Poverty Alleviation In India

India is a land of paradox! On the one hand we have a thriving economy labeled as the fastest growing in the world and on the other hand still 21.2% of total India population reside below poverty line. India has done a tremendous job in pulling out a substantial population out of poverty in last decade. Yet the challenge remains big. But the monumental efforts envisaged by the Government are poised to provide good living standards to a large population in coming times.

Dr. Shashi Tharoor who gave the famous Oxford speech said, “The fact is that, before 200 years, the British came to one of the richest countries in the world- a country which had 23 per cent of global GDP… a country where poverty was unknown.”  He further adds “A country that was the world leader in at least three industries- textiles, steel and ship building. A country that had everything. And after 200 years of exploitation, expropriation and clean outright looting, this country was reduced to one of the poorest countries in the world by 1947.” More than half the population was below poverty line practicing subsistence agriculture.

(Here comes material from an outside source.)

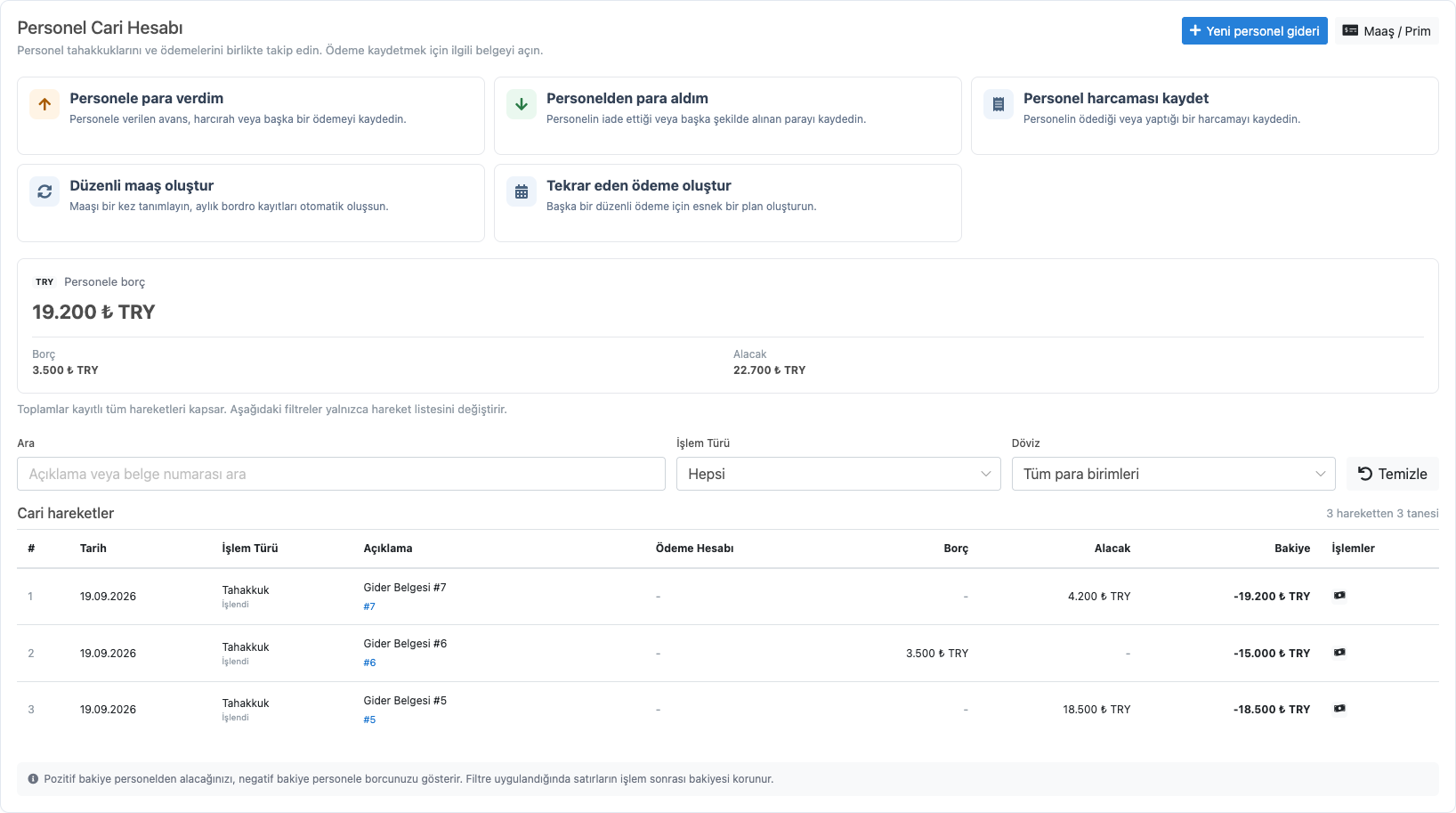Click the orange up-arrow icon for Personele para verdim
The image size is (1456, 813).
44,104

The challenge before the Nehru Government was monumental and they started with Soviet style socialist planning which failed to provide the necessary trickle down effect. Hence post 1970s, the Government led by Mrs. Indira Gandhi with Twenty Point Programme tried to reduce poverty. The Governments thereafter targeted both poverty alleviation and employment generation under one umbrella and started with initiatives like Integrated Rural Development, Swarna Jayanti Rojgar Yojna, Indira Awas Yojana, etc. But the important and successful schemes were Pradhan Mantri Grameen Sadak Yojana and MGNREGS (Mahatma Gandhi National Rural Employment Guarantee Scheme) which proved to be very effective and efficient. PMGSY provided the necessary connectivity for the development of rural areas and pulled a substantial population out of poverty due to employment generation via roads. Whereas the path- breaking MGNREGS provided rural masses with minimum 100 days of guaranteed job with no pre required skill sets. After 10 successful years of MGNREGS, it is established that this single scheme has proved to be panacea to reduce poverty at high rates. The transmission effect of MGNREGS on poverty is appreciated by the present Government too which has made whooping Rs. 48,000 crore allocations in this year’s budget to this scheme.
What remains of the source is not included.